Peut-on envoyer une lettre « imaginaire » à Nicolás Maduro au nom de Salvador Allende ?

Utilisant une surprenante démarche, l’écrivain Ariel Dorfman a rédigé une « Lettre imaginaire » de Salvador Allende au Señor Presidente Nicolás Maduro.1 L’auteur de Comment lire Donald Duck : l’idéologie impérialiste dans le Disney Comic (avec Armand Mattelart) et de La jeune fille et la mort dit ressentir l’obligation d’imaginer les conseils que le Président du Chili (1970-1973) aurait pu donner à son actuel collègue vénézuélien, ce dernier considérant Allende comme un héros et un modèle. Un tel procédé suscite une question d’ordre éthique. Est-il acceptable d’attribuer au Président martyr une opinion sur l’actuel gouvernement du Venezuela, même si elle est présentée sous la forme « imaginaire » ?

Avant de tenter de répondre, examinons son contenu. Au contraire de ceux qui s’acharnent contre Nicolás Maduro, niant toute ressemblance entre le Chili de 1973 et le Venezuela de 2019, Ariel Dorfman reconnaît des similitudes entre la déstabilisation du gouvernement chilien et celle en cours contre le gouvernement vénézuélien.

En 1973, explique-t-il, Nixon, Kissinger et les multinationales américaines ont conspiré contre le Chili. Aujourd’hui Trump, Pence, Pompeo et Elliot Abrams, dirigent la manœuvre. Mais avec un but assez limité : « vous évincer, vous, le président constitutionnel du Venezuela, par la force des armes ». Rien n’indique dans la « Lettre » que les conspirateurs cherchent à anéantir le projet redistributif chaviste pour permettre à ses multinationales de s’emparer du pétrole (ce mot n’y figure pas).

#### JEU DE DONNÉES

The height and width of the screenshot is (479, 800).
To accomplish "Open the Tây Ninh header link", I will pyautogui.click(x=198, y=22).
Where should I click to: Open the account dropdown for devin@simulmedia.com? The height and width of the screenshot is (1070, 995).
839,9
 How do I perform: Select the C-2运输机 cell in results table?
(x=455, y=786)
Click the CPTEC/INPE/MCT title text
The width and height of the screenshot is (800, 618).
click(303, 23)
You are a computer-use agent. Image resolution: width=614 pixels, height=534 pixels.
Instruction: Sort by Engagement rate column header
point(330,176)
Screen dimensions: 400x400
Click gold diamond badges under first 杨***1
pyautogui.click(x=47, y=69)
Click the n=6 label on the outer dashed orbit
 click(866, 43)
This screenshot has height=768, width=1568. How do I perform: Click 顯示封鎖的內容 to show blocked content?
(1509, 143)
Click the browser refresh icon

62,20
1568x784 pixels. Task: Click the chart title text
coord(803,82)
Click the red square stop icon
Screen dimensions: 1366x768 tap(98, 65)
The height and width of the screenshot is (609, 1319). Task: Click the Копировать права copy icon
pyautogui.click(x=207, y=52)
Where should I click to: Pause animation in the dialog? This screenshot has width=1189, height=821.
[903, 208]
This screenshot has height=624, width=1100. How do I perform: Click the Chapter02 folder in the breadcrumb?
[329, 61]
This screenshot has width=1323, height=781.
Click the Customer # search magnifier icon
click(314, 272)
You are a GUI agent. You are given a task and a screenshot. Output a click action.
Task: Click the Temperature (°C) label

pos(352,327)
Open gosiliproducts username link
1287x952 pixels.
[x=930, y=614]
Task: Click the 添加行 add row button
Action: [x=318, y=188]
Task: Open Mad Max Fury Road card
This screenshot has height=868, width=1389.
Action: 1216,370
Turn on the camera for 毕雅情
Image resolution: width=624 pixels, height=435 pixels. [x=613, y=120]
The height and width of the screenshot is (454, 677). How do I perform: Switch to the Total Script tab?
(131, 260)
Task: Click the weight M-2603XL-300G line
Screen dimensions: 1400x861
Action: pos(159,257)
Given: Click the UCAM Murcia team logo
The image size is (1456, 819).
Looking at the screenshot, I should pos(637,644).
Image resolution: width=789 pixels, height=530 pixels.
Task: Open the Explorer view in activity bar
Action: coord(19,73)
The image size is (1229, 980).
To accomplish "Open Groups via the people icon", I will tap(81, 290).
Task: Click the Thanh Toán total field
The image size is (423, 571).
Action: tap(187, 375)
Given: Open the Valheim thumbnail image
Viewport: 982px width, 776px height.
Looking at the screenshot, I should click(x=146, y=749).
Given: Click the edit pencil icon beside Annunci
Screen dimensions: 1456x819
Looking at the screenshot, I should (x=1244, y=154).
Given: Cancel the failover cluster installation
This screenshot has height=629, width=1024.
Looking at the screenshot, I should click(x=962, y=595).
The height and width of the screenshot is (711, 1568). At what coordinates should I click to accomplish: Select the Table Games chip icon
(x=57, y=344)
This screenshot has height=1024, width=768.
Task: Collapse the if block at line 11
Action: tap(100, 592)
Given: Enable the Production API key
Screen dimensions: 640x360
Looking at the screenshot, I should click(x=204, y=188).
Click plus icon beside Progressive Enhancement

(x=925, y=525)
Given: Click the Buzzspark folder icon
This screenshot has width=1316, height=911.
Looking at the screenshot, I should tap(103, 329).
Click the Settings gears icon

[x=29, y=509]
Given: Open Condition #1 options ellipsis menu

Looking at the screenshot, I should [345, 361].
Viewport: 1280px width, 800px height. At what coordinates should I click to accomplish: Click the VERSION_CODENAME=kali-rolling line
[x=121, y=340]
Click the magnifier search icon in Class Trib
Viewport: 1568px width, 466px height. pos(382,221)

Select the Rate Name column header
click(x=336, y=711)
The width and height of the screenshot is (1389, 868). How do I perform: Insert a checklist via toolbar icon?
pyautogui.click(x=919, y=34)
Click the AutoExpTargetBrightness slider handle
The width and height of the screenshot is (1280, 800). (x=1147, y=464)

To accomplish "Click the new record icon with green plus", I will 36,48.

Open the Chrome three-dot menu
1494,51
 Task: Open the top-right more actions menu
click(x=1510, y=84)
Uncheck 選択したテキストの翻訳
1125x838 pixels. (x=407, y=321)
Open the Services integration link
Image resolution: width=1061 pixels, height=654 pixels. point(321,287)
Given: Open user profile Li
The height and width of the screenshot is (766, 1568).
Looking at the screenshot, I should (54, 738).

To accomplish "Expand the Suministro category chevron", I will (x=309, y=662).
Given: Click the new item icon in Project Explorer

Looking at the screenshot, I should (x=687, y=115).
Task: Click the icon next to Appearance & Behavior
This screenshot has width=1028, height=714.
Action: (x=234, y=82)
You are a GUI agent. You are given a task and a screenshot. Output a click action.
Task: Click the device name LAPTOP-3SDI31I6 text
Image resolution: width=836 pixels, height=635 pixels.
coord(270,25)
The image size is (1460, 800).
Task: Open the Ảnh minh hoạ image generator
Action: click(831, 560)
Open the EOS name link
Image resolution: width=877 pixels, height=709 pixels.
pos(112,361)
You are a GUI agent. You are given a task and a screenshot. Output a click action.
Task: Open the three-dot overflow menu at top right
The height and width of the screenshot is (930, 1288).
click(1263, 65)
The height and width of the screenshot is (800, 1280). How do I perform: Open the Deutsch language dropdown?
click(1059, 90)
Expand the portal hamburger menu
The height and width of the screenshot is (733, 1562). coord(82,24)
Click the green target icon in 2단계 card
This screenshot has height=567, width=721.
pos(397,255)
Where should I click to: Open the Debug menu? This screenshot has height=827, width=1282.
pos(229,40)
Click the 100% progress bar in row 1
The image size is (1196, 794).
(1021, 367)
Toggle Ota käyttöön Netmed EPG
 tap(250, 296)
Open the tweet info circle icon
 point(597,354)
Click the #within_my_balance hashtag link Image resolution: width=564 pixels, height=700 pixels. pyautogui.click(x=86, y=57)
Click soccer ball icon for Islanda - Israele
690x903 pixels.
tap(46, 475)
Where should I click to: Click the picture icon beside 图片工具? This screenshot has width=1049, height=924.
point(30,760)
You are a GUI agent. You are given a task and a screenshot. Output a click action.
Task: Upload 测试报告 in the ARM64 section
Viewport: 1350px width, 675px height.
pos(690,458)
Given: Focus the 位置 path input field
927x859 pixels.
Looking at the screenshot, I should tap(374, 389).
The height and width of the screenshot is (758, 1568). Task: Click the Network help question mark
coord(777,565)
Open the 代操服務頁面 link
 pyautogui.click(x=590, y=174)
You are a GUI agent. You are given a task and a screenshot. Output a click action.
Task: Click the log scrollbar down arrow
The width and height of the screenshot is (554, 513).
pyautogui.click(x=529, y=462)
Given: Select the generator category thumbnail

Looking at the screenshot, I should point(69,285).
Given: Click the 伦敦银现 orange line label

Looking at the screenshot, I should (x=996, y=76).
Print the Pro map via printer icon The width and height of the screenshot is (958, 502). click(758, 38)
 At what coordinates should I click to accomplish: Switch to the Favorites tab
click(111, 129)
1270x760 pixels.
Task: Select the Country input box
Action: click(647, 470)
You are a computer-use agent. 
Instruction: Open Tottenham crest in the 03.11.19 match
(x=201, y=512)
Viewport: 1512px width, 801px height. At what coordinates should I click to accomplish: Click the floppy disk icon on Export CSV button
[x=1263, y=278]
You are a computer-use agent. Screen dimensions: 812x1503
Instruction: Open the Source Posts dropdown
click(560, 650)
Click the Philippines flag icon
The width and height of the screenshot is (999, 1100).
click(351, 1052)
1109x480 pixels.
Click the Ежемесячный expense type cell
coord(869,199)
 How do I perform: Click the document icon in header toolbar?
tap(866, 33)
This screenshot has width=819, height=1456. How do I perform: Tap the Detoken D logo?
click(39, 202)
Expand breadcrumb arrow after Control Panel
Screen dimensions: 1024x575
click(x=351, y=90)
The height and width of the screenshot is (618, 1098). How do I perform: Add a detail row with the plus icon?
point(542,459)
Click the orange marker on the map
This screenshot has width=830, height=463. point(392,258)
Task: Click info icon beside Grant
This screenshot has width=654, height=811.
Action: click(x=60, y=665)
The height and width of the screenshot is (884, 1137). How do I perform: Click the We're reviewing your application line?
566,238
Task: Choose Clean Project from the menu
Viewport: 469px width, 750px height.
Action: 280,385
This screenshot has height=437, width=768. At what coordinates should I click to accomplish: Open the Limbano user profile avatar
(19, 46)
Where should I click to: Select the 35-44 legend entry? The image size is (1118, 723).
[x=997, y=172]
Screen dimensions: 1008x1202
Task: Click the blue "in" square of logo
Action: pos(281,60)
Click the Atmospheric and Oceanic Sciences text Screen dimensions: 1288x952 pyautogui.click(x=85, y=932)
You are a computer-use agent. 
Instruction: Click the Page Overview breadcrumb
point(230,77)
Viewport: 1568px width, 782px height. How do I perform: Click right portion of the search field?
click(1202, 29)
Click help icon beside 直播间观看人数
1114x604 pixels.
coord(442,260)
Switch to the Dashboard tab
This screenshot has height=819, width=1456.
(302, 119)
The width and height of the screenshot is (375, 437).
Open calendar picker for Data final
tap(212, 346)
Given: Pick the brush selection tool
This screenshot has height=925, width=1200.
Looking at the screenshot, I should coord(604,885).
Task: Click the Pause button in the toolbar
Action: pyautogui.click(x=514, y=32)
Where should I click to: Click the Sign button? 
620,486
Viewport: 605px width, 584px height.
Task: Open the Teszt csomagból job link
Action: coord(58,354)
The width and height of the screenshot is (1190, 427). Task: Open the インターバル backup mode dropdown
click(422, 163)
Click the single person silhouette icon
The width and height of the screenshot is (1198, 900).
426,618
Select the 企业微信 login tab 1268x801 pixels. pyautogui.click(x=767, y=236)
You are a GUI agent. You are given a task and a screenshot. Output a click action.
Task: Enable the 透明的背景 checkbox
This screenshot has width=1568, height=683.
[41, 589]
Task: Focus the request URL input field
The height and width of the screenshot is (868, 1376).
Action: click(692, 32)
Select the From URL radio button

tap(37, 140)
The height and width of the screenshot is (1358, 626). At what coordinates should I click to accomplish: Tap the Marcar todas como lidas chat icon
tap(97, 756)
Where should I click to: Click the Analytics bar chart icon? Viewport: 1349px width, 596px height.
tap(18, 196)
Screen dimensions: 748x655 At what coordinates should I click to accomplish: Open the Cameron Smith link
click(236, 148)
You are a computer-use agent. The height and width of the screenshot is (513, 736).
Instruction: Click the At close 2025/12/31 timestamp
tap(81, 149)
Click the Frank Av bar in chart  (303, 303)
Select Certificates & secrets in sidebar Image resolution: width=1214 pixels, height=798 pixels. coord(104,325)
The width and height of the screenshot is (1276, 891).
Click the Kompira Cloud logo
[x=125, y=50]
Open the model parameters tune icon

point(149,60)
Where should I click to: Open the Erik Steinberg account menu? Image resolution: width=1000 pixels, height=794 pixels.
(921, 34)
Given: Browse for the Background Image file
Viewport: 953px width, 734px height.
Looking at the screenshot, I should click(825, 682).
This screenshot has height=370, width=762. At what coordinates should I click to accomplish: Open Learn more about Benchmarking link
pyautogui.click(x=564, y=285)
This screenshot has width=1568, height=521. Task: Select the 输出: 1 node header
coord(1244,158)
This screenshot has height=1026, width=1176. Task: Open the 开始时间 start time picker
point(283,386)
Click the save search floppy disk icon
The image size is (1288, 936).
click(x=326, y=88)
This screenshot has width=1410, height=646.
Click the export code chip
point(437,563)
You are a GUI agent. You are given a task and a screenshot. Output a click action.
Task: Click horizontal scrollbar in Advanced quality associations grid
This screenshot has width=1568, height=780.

#### OBJECTIF A
D'après l'extrait sur la lettre imaginaire d'Allende à Maduro, dites si chaque affirmation est juste (oui ou non) et citez mot pour mot le passage qui tranche : (i) Ariel Dorfman voit des ressemblances entre la déstabilisation du Chili en 1973 et celle du Venezuela ; (ii) le mot « pétrole » apparaît dans la « Lettre » ; (iii) Ariel Dorfman a écrit seul Comment lire Donald Duck.
#### OBJECTIF B
Poursuivez l'extrait sur la lettre imaginaire d'Allende à Maduro en reprenant juste après sa dernière phrase.

#### RÉPONSE FINALE A
(i) Oui : « Ariel Dorfman reconnaît des similitudes entre la déstabilisation du gouvernement chilien et celle en cours contre le gouvernement vénézuélien ».
(ii) Non : « s’emparer du pétrole (ce mot n’y figure pas) ».
(iii) Non : « Comment lire Donald Duck : l’idéologie impérialiste dans le Disney Comic (avec Armand Mattelart) ».

#### RÉPONSE FINALE B
Ensuite, sans trop d’imagination, la « Lettre » reprend les accusations habituelles, sans les étayer : fortes tendances autoritaires, limites à la liberté d’association des opposants et à la liberté de presse, personnes emprisonnées et torturées pour avoir exprimé leur opinion, et reproduit l’affirmation –discutable– qu’il y a au Venezuela une « catastrophe humanitaire ».

A peu près les mêmes anathèmes étaient proférés, il y a quatre décennies, contre Salvador Allende. Sauf la dernière : les interventions « humanitaires » sont un produit du XXIe siècle.

En effet, le 22 août 1973, l’opposition chilienne, financée par la CIA et majoritaire à la Chambre, a voté un accord dans une séance express, pratiquement sans débat, qui accusait Allende de vouloir, depuis le début, d’« instaurer un système totalitaire ». Pour faire cela, il aurait « créé des pouvoirs parallèles illégitimes », il aurait « usurpé » les facultés du parlement et de la justice, il aurait encore porté atteinte à la liberté d’expression, de réunion, d’enseignement et à celle de quitter le pays. Et il aurait, enfin, « infiltré » l’armée. Conclusion : les militaires sont appelés à « mettre fin immédiatement à la situation décrite ».

De nos jours, ces accusations sont considérées comme absurdes, même honteuses, sauf pour ceux qui continuent à revendiquer le coup d’État, justifié par cet accord de la Chambre. Mais en 1973, elles étaient tellement martelées par la presse d’opposition qui dominait le paysage médiatique, tout en criant qu’il n’avait plus de liberté de presse, qu’elles sont devenues des « vérités » exemptes de toute démonstration. Une partie significative de la population, qui a cru qu’Allende était un personnage abject qui préparait secrètement une sinistre dictature, et a applaudi son renversement.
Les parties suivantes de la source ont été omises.